- Estratto del testo -

Anche il Santuario di Materdomini ha la sua storia confusa con
racconti leggendari e non sempre è possibile separare
le due fonti: la storia dalla leggenda.
Tra le molte che accompagnano le origini del nostro Santuario
raccontiamo la leggenda del drago.
La tradizione riferisce che la zona boschiva, dove poi sarebbe
stata ritrovata l'Icona della Madonna e dove sarebbe sorto il
Santuario, era infestata da una presenza infernale, mostruosa:
un drago.
Una schifosa, orribile bestia.
Viene così descritta da uno storico: "Aveva il corpo
a guisa di cane, i denti di cinghiale, le orecchie di lupo,
i piedi di gallo, l'ali di pipistrello, la schiena coverta di
dure scaglie, la coda verde e carnosa, dagli occhi spirava veleno
e dalle narici mandava velenose fiamme" (Fra Bernardino
da Lioni, Istoria della Miracolosa Immagine di S. Maria Materdomini,
p.3. Napoli 1834).
Nessuno che avesse incontrato il drago poteva salvarsi, un solo
suo morso era la morte.
La semplice popolazione contadina del luogo era terrorizzata
e pochi osavano inoltrasi nella boscaglia.
Qualche tempo prima che fosse ritrovata la sacra Immagine, 12
anni, nella fortezza costruita sul monte Solano, che si leva
come cono solitario sulla spianata (281 m.), era rinchiuso,
stretto in ceppi, un prigioniero, reo non si sa di quale delitto.
nativo del villaggio che sorge ai piedi del monte, Roccapiemonte.
Una notte, non si sa come, il carcerato riuscì a liberarsi
dai ceppi, a sottrarsi alla sorveglianza delle guardie e fuggire.

- Record archiviati -
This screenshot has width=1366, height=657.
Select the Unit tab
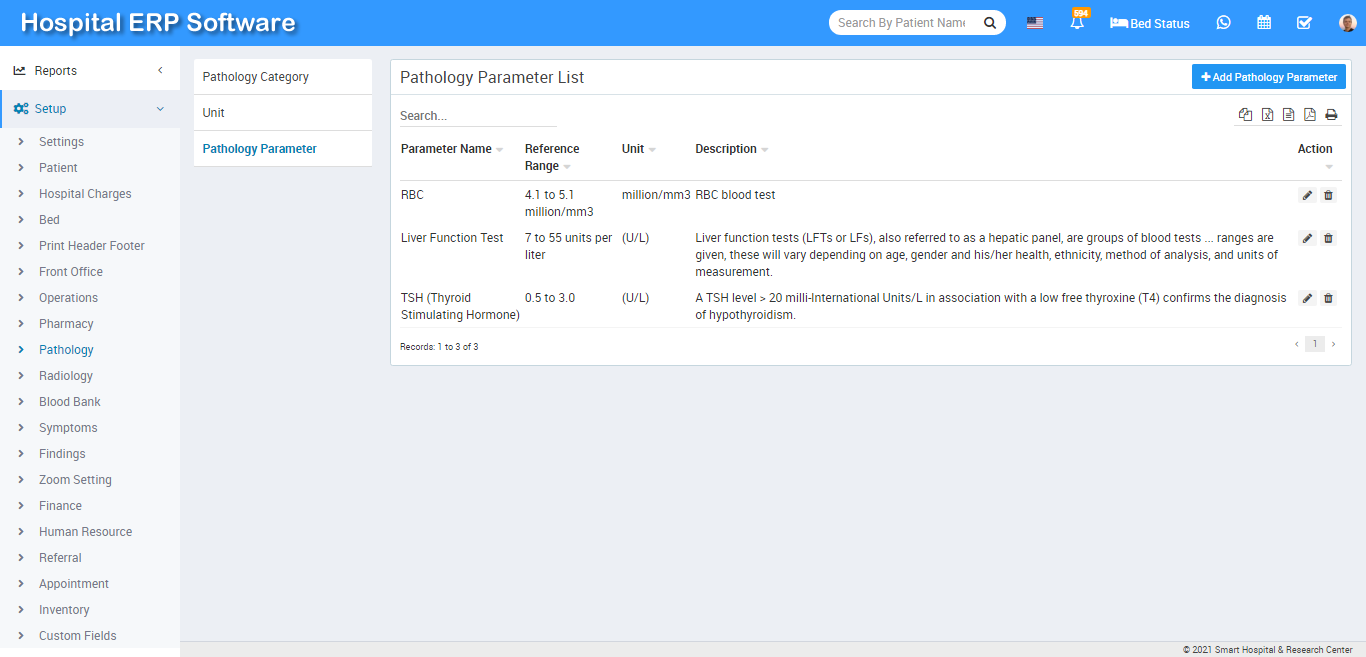[x=214, y=113]
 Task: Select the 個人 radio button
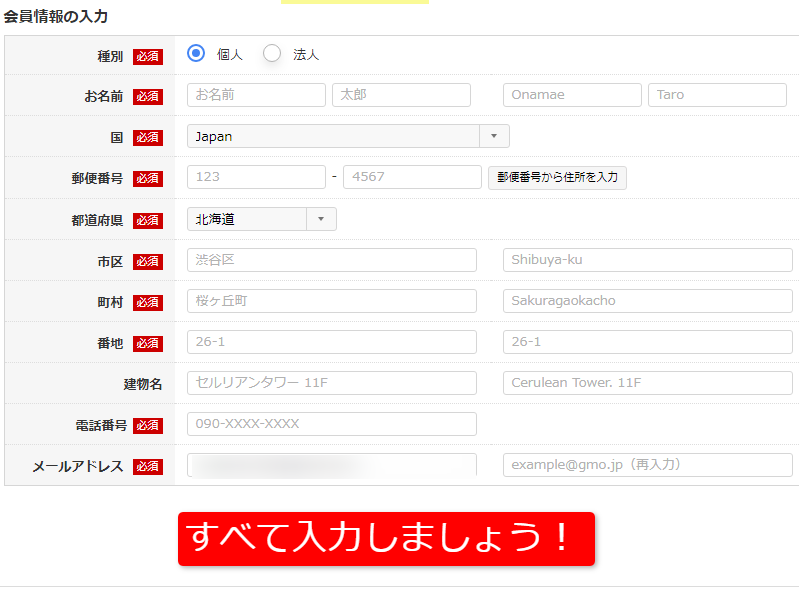coord(196,54)
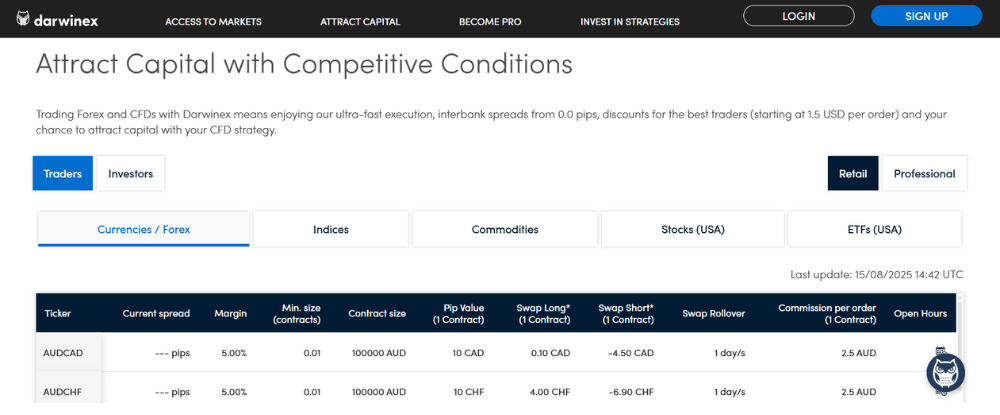Open the Become Pro menu
The image size is (1000, 415).
pyautogui.click(x=492, y=21)
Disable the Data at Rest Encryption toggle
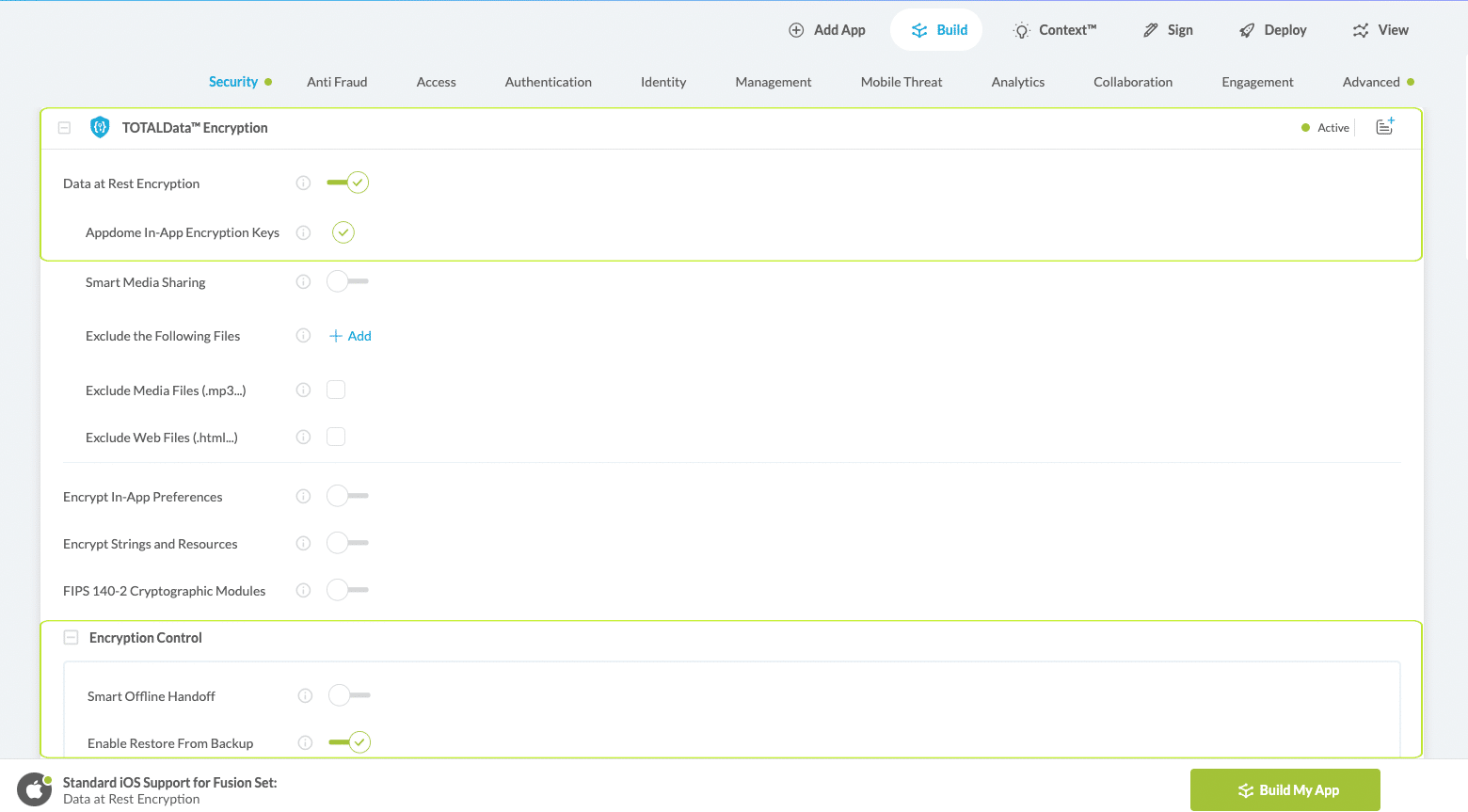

- Cosa fare -
1. Traduci in inglese questa frase del brano sulla leggenda del drago: "Nessuno che avesse incontrato il drago poteva salvarsi, un solo suo morso era la morte."
2. Le seguenti affermazioni concordano con il brano sulla leggenda del drago? Rispondi sì o no a ciascuna e cita le parole del brano che lo stabiliscono.
(a) Il prigioniero era nativo di Roccapiemonte.
(b) Secondo la descrizione citata, il drago aveva la coda rossa.
(c) Il brano indica il delitto per cui il prigioniero era rinchiuso.
3. Prosegui il brano sulla leggenda del drago a partire dall'ultima frase.

- Risposte -
1. No one who had encountered the dragon could survive; a single bite from it meant death.

2.
(a) Sì: "nativo del villaggio che sorge ai piedi del monte, Roccapiemonte."
(b) No: "la coda verde e carnosa"
(c) No: "reo non si sa di quale delitto."

3.
Mentre a precipizio correva lungo la china del monte tra i boschi,
gli si fece incontro, spaventoso, vomitando fuoco, il drago.
Terrorizzato il fuggitivo invocò a tutta voce e con grande
fede la Madonna perché lo salvasse. Con quante forze
aveva scagliò la zagaglia (la lancia acuminata e dentata)
che si ritrovava contro il drago. Lo colpì in fronte.
La bestia, fulminata, giacque al suolo dibattendosi e facendo
così che il ferro penetrasse più a fondo, finché
morì.
Rapidamente la lieta notizia si diffuse tra la gente.
Nell'accaduto fu visto l'intervento soprannaturale, si gridò
al miracolo e poiché il soldato andava insistentemente
ripetendo che aveva invocato con tutta fede la Madonna, a lei
fu attribuita la liberazione del prigioniero dal carcere della
fortezza e del popolo dal terrore della mostruosa presenza.
Del salvato non si conservò il nome.
Solo
più tardi fu chiamato semplicemente Salvo.
Nella zona ricorre con frequenza tra i nomi di famiglia quello
di Salvi, che fa pensare a una discendenza dal prigioniero graziato
e miracolosamente liberato.
Questo avvenimento, ricordato in una formella del portone della
Basilica, con altri fatti straordinari, contribuì a che
la gente credesse ai racconti della Veggente, chiamata Caramari,
e si desse da fare nel cercare il dipinto nascosto da qualche
parte.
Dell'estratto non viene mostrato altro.